Fatty acid biosynthesis may play a protective role

by Judy George, Contributing Writer, MedPage Today
March 01, 2018

LOS ANGELES -- Omega-3 fatty acids may play an important role in lowering the risk of developing multiple sclerosis (MS), researchers suggested.
Consuming fish at least once a week -- or at least once a month with regular fish oil use -- was associated with a 44% reduced risk of MS or its precursor, clinically isolated syndrome (CIS), reported Annette Langer-Gould, MD, PhD, of Kaiser Permanente Southern California in Pasadena, CA, and co-authors, in an early-release abstract from the American Academy of Neurology annual meeting, to be held here in April.

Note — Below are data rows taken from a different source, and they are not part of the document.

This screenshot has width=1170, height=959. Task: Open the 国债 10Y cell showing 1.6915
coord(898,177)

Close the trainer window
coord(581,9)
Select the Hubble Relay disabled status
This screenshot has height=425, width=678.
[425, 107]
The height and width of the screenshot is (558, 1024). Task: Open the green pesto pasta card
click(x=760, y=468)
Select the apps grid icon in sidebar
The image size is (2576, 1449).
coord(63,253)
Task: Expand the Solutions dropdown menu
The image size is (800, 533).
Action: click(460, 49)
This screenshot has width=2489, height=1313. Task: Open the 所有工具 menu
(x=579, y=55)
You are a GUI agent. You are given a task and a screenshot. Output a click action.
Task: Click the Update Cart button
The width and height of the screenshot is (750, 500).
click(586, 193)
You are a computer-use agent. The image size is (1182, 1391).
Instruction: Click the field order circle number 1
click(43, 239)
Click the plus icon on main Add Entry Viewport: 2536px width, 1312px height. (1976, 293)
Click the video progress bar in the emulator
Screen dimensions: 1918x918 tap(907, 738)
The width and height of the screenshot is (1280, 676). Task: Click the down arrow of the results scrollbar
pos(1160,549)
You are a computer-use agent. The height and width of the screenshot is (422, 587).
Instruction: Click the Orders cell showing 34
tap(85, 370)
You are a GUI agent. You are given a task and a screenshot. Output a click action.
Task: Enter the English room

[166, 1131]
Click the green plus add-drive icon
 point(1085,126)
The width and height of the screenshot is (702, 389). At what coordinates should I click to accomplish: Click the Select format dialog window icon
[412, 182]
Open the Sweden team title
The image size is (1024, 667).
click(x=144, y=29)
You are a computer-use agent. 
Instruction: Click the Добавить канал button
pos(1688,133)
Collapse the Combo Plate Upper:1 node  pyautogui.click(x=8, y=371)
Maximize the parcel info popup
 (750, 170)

"These findings provide more evidence that a diet rich in fish and omega-3 polyunsaturated fatty acids has health benefits," Langer-Gould said. "In addition to promoting improved cardiovascular health, a high fish or seafood diet may also reduce the risk of developing MS."
A marine diet is the best source of omega-3 polyunsaturated fatty acids (PUFAs), she noted. High fish intake has been associated with a lower risk of MS, but it's unclear whether this is due to PUFAs or other nutrients.
Single nucleotide polymorphisms (SNPs) in the fatty acid desaturase (FADS) gene cluster that modulate fatty acid levels have been associated with cognition, cardiovascular disease, and inflammation, she noted, but whether they're associated with MS also is unknown.
For this study, Langer-Gould and colleagues examined the diets of 1,153 people from the MS Sunshine Study, a multi-ethnic, matched case-control cohort of incident MS or CIS recruited from Kaiser Permanente Southern California, to determine the association of fish consumption and 13 tag SNPs in FADS1, FADS2, and ELOV2 with the risk of MS. The researchers defined high fish intake as eating fish at least once a week or more, or one to three servings per month plus fish oil supplements, and adjusted findings for age, sex, smoking, genetic ancestry, and the HLADRB1*15:01 allele.